**Data in this exercise:**
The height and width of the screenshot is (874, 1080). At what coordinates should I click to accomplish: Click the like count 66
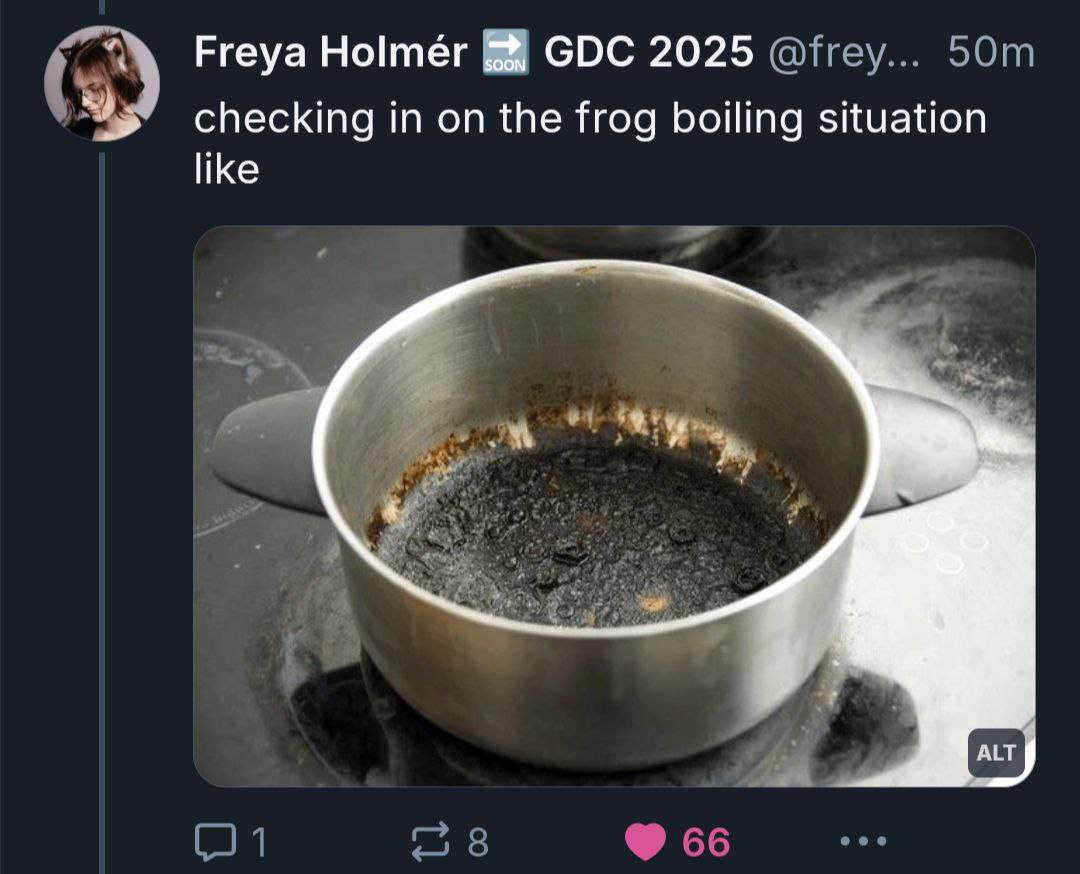(x=706, y=842)

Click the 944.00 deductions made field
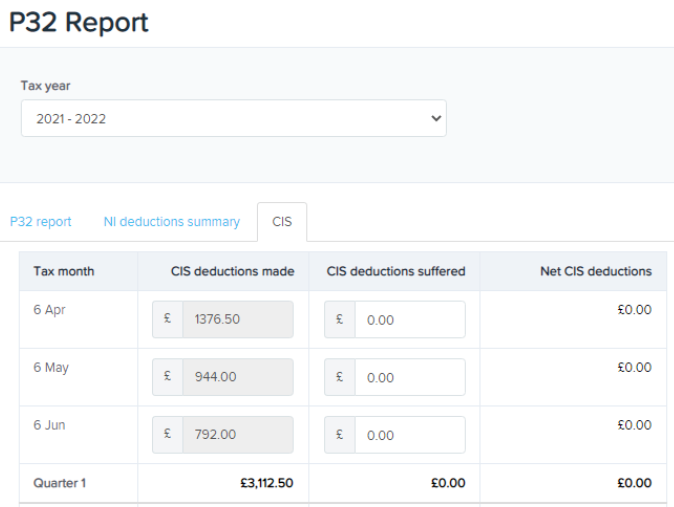(238, 378)
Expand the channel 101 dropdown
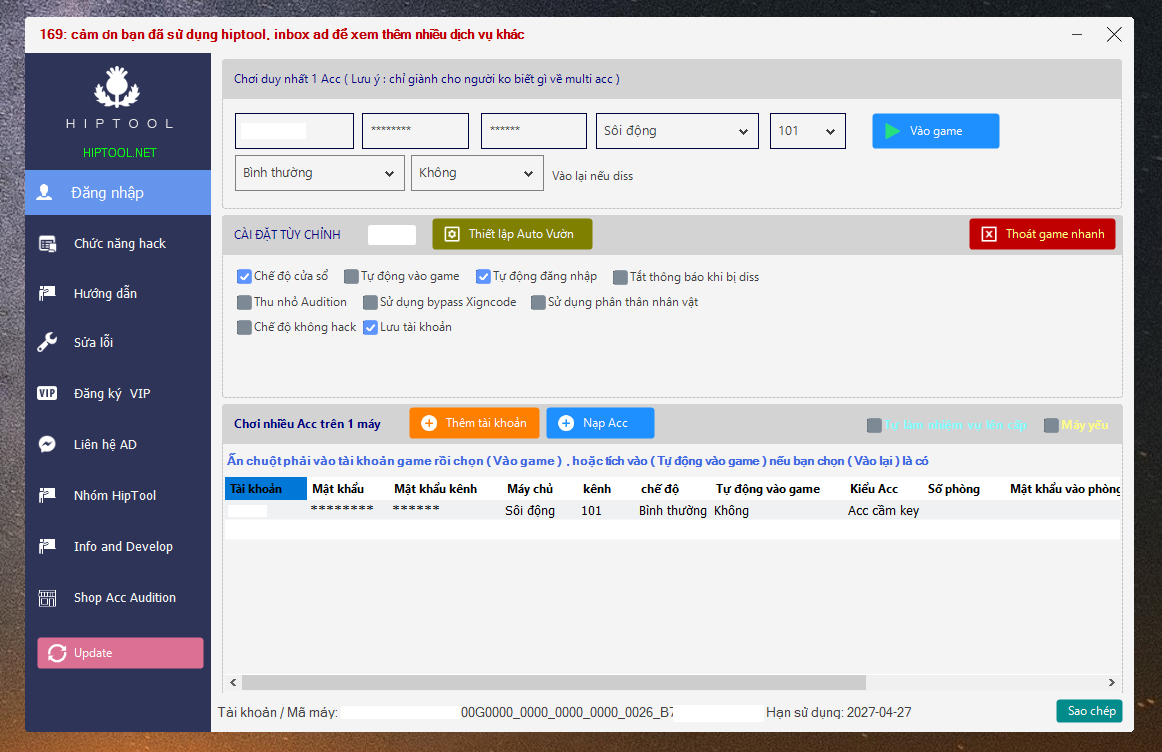The height and width of the screenshot is (752, 1162). click(x=807, y=131)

**Task brief:**
Please repeat every record exactly as it stands, leaving out any pictures.

**Answer box:**
The height and width of the screenshot is (874, 1080). At what coordinates should I click to accomplish: Click the like count 66
(x=706, y=842)

Click the 944.00 deductions made field
(238, 378)
Expand the channel 101 dropdown
The height and width of the screenshot is (752, 1162). click(x=807, y=131)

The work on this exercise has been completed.